## [Instruction]
From the Paulet Island report below, please list every way of moving that it attributes to the Adelie penguins.

+++ Document segment

Paulet Island and Tabular Iceberg A-68-A, 12/14/2019, National Geographic Orion

  • Aboard the National Geographic Orion
  • Antarctica

We awoke this morning just off Paulet Island, a small volcanic island in the Weddell Sea. Paulet Island is not only the home to many thousands of breeding pairs of Adelie penguins, but it is also the historic site of a bare-bone stone hut built in 1903 by members of the Swedish Antarctic Expedition under the leadership of geologist Otto Nordenskjold. These 20 men did not intend to spend nearly 10 months in privation that would involve having to subsist on penguin and seal and fending off boredom by reading and re-reading the text on the few tins of food they were able to fit into their lifeboat. They were forced to abandon their ship Antarctic when she was beset by ice in the Weddell Sea and sank. They found their way 25 miles to Paulet Island after man-hauling and sailing their lifeboat to shore and, soon after, started building the primitive hut which is a key highlight to visiting Paulet.

While contemplating the hardships of a winter under these circumstances, we enjoyed watching the comings and goings of hopping, tobogganing and waddling Adelies that were making their way to and from their pebble nests. We were incredibly excited and fortunate to see several very tiny newborn chicks vying for food from parents. Most Adelies were still incubating their eggs, occasionally rising to reposition themselves or their eggs.

++++++
+++ Data entries

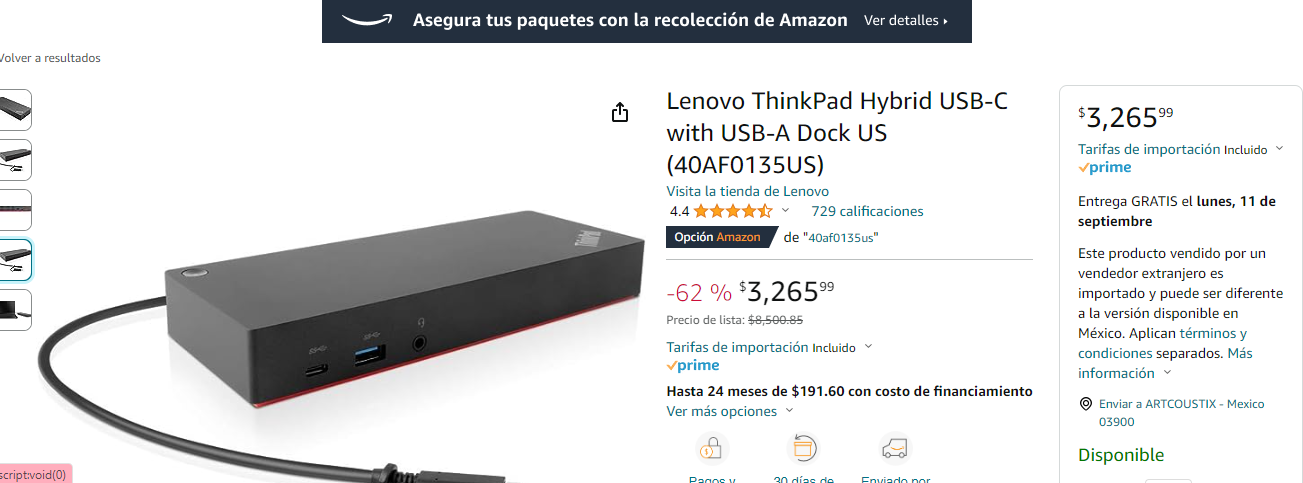Expand the rating dropdown arrow next to stars

tap(785, 211)
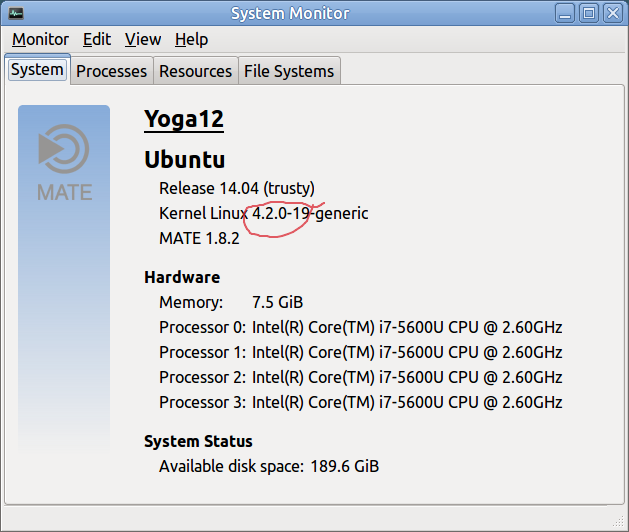Minimize the System Monitor window
The height and width of the screenshot is (532, 629).
(565, 13)
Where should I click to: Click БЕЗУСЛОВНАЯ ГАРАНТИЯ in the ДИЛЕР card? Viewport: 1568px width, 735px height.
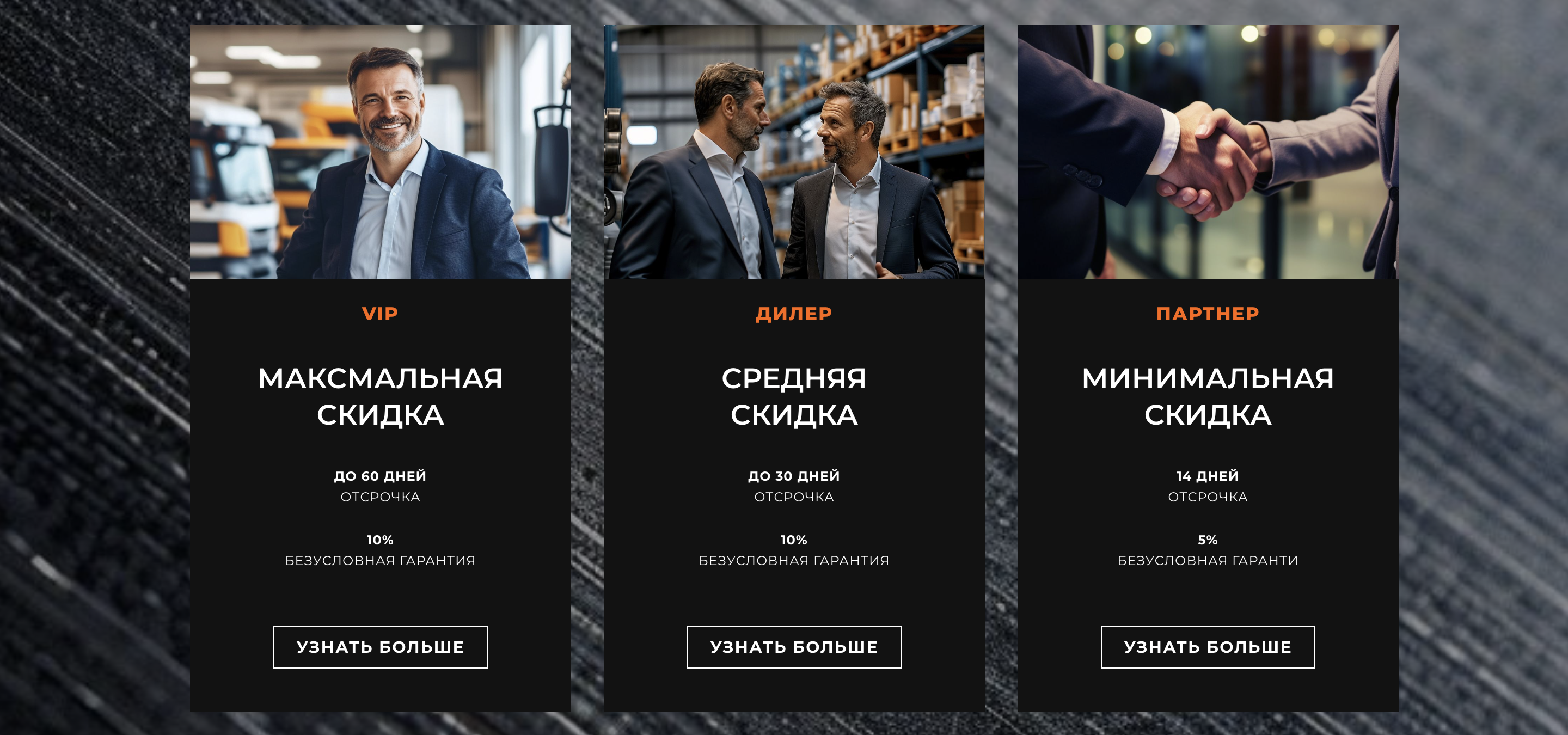coord(794,560)
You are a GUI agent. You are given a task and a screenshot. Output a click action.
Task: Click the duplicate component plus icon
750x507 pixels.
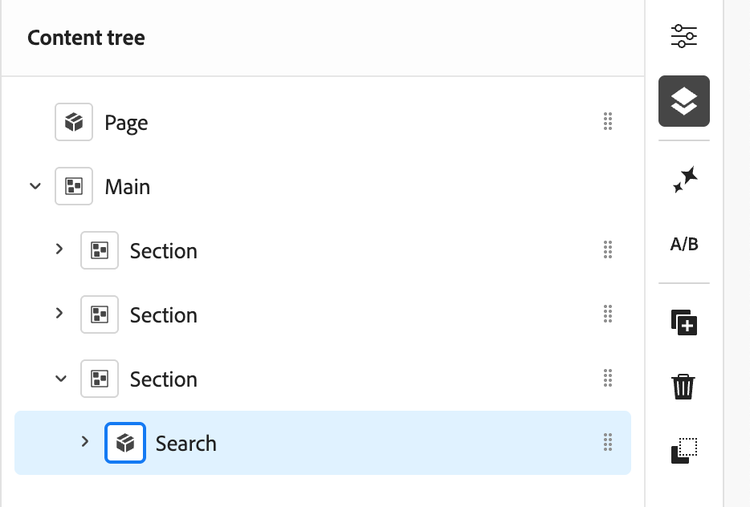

++++++

## [Written response]
Hopping, tobogganing, waddling